Geofrey Arinait enabled T-shirts and inspired Rotaractors In Uganda to participate in the ‘Youth for a plastic free Lake Victoria’ project in the Kalangala district and Lake Victoria landing and fishing site.
The aim of this project is to establish knowledge, skills and structures that enable circular economic development in Kalangala district and around Lake Victoria landing and fishing sites (through Training and empowering of 10,000 end plastic ambassadors, zero waste climate advocate, 6000 school children and 4000 Community members and establishing community collection center.
Major objective is the establishment of good practices and plastic pollution control measures with locally based practical mechanisms and knowledge plus projects which can be multiplied and up scaled to other regions of the country and to other countries.
The Kalangala district also known as ‘ssese’ is a district in Uganda with 5.1 % land and the rest is water, with 84 widely scattered islands and 43 inhabited ones the largest being bugala.current population of 35,000 people.
Lake Victoria is the largest African Great lake with a surface area of approximately 59,947km (23,146 sq mi) and world’s 2nd largest freshwater lake 7,142 kilometers after the world’s largest continental Lake Superior in North America.

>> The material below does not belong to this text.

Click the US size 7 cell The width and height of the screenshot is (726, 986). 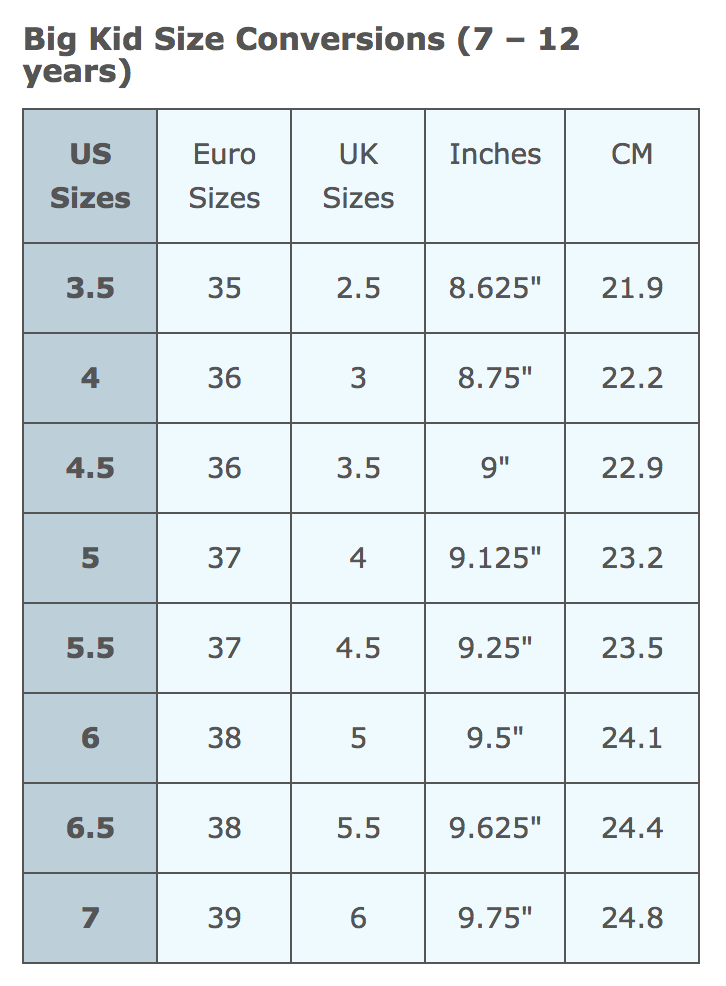coord(90,917)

The approach is to inspire and empower the young generation of school going children, youth, fishing communities and the business community on the best way of protecting and fighting plastic pollution from killing our lake and motherland biodiversity. The ripple effects of fighting plastic pollution in Uganda will benefit nature, biodiversity and people everywhere, and help then save marine life and enhancement of bright future for the generations that will come.